Let Benedikt Erlingsson’s Woman at War teach his peers a valuable lesson: Movies need more Greek choruses. In Erlingsson’s case, that’d be an Icelandic chorus, shadowing choir conductor and amateur eco terrorist Halla (Halldóra Geirharðsdóttir) as she carries out her one-woman campaign against metal and mining corporation Rio Tinto. She’s a tenacious, clever foe, loosing arrows over power lines to cut electricity to the company’s aluminum plants, job producers to some, warts upon Iceland’s pristine landscapes to others, meaning mostly to Halla. The band following her as she goes about her business never comments on her actions in words, just in music.
Maybe they’re on Halla’s side. Rio Tinto’s industrial impact on the gorgeous Icelandic expanse lovingly captured by Erlingsson’s cinematographer, Bergsteinn Björgúlfsson, is offensive to the eye. Maybe they’re appalled by Halla’s motivations, muddied by both her virtue and her selfishness. It’s possible that fighting for a greener world in Halla’s way, causing havoc for the ostensible greater good, incurs consequences that extend beyond Rio Tinto. In Woman at War’s opening scene, her meddling causes literal sparks to fly. Lights flicker inside the company plant as workers scramble to fire off generators and avoid imminent catastrophe. Abruptly shutting off power to a building that houses a directional drill isn’t a victimless crime.
Woman at War takes no firm position on matters of environmentalism, which is to the film’s benefit. Halla’s crusade against the rape of Iceland’s natural beauty is noble. “I know these people,” exclaims Baldvin (Jörundur Ragnarsson), Halla’s ministry man on the inside during one surreptitious meeting. “I’m surrounded by those psychopaths all day long.” Perhaps unsurprisingly, her deeds have attracted attention on a global scale, forcing the hand of other companies interested in laying down roots in Iceland to reconsider. That’s the good news. The bad news is that Halla’s civil disobedience and property destruction have put her on radars. Authorities aren’t on to her. They just know somebody out there has a grudge against Rio Tinto.

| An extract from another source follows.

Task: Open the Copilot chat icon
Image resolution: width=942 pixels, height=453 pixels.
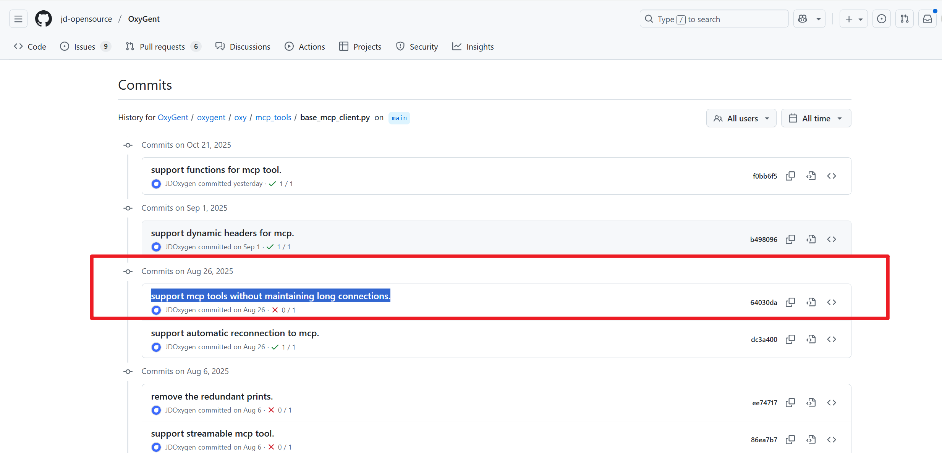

Baldvin reminds Halla, and the audience, that Rio Tinto is run by bad people, and so she remains the hero. Yet, the chorus scores her plots and plans with encouragement as much as with judgment. Halla routinely evades the long arm of the law, but justice has to grab someone, and that someone, nearly without fail, is Juan Camillo (Juan Camillo Roman Estrada), a tourist with a knack for being in the wrong place (the site of one of Halla’s crimes) at the wrong time (the moment the police swoop in to arrest her).